[Testo di riferimento]
□ □ □

Dare valore alle relazioni

Quale potrebbe essere un nuovo atteggiamento sia per l’accoglienza dei giovani, ma anche di tutti, per frenare la secolarizzazione che tocca le nostre comunità? L’esperienza degli Atti degli Apostoli può darci qualche spunto (At 2,42-47). La comunità cristiana presentata dagli Atti, detto in modo sintetico e schematico, persevera in quattro cose: la trasmissione del messaggio di Cristo e il fare Eucaristia; l’unione fraterna; lo stare a mangiare insieme; il condividere i beni materiali secondo il bisogno di ciascuno. Nella nostra esperienza di comunità parrocchiale questi aspetti esistono, ma talvolta sbilanciati. Facciamo esperienza di liturgia, ma poi manca nella pratica religiosa la dimensione relazionale. Manca l’attenzione al socializzare, all’essere amici, o almeno, al favorire l’amicizia. I cristiani degli Atti condividevano, oltre alla dottrina, anche i dolori e le gioie, l’esperienza umana dell’incarnazione della fede nella vita. Ci si correggeva e aiutava a vicenda. Oggi, nelle nostre assemblee domenicali spesso partecipano sconosciuti che resteranno per sempre tali. È assai difficile oggi parlare di ciò in cui crediamo, e portando all’estremo il rispetto per il pluralismo, tacciamo sovente sulla nostra fede in Cristo. Talvolta sembra che nelle nostre assemblee domenicali si preghi da soli pur partecipando insieme alla Messa, pur recitando le stesse preghiere. E infine anche l’Eucaristia, che pure chiamiamo comunione, è troppo spesso vissuta come una dimensione individuale, privata. Ecco, i nostri giovani fanno fatica a interessarsi a questo modo di stare insieme. Se non si mettono in evidenza le relazioni umane che nascono dalla relazione con Dio, in qualche modo si disumanizza la fede. Se non condividiamo la nostra fede, essa si inaridisce. Anche la famiglia, che potrebbe essere un luogo di condivisione, ha smesso di esserlo come luogo privilegiato di scambio. La risposta a questa secolarizzazione sembra essere la ripresa delle relazioni all’interno della comunità cristiana. Dovrebbe essere un luogo privilegiato di incontro, di scambio, di condivisione. La vita quotidiana non può essere un elemento esteriore alla fede, essa fa parte della vita e va esplorata, parlata, condivisa con altri.

□ □ □

[Estratto del dataset]
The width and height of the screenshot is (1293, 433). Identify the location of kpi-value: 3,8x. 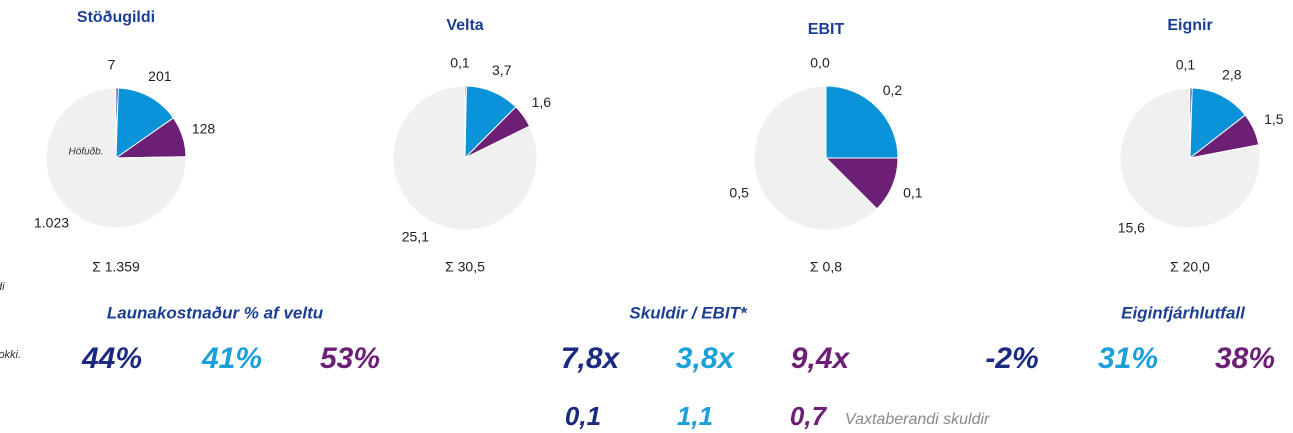
(706, 358).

□ □ □

[Esercizi proposti]
1 – Quale passo degli Atti degli Apostoli viene citato nel testo sul valore delle relazioni?
2 – Continui il testo sul valore delle relazioni a partire dalla sua ultima frase.

[Risposte agli esercizi]
1 – At 2,42-47.

2 –
Ascoltare lo Spirito e accogliere l’invito al rinnovamento

Che cosa ci insegna la situazione su cui abbiamo riflettuto sino ad ora? Cosa possiamo imparare dalla realtà? Siamo forse tentati di rinunciare, di tirare i remi in barca e concentrarci su quello che è sicuro? Il Signore ci invita a superare lo sconcerto per trovare il modo di andare oltre. Siamo chiamati a reinventarci, a concentrarci sulle cose che veramente contano. Per usare un’immagine di Stefano Didonè, non dobbiamo fare come Ulisse, cioè tapparci le orecchie per resistere alle Sirene, ma piuttosto come Orfeo, che inventa un canto più bello per vincere le difficoltà. La Chiesa italiana e con essa la nostra Chiesa diocesana, si è interrogata sul cammino fatto sino a ora, sul momento presente, sulle difficoltà ma anche sui tanti aspetti positivi che esistono nelle comunità e sull’impegno di tanti cristiani. Ci viene proposto adesso di riprendere il cammino facendo tesoro delle esperienze anche difficili e dei momenti di crisi, per rimettere in moto l’evangelizzazione: restituire agli uomini e donne del nostro tempo la bellezza e l’attrazione del Vangelo, della Parola di Gesù. Sollecitati da papa Francesco, come Chiesa italiana siamo chiamati a metterci in atteggiamento di ascolto, di discernimento e di progettazione sotto l’ispirazione dello Spirito Santo.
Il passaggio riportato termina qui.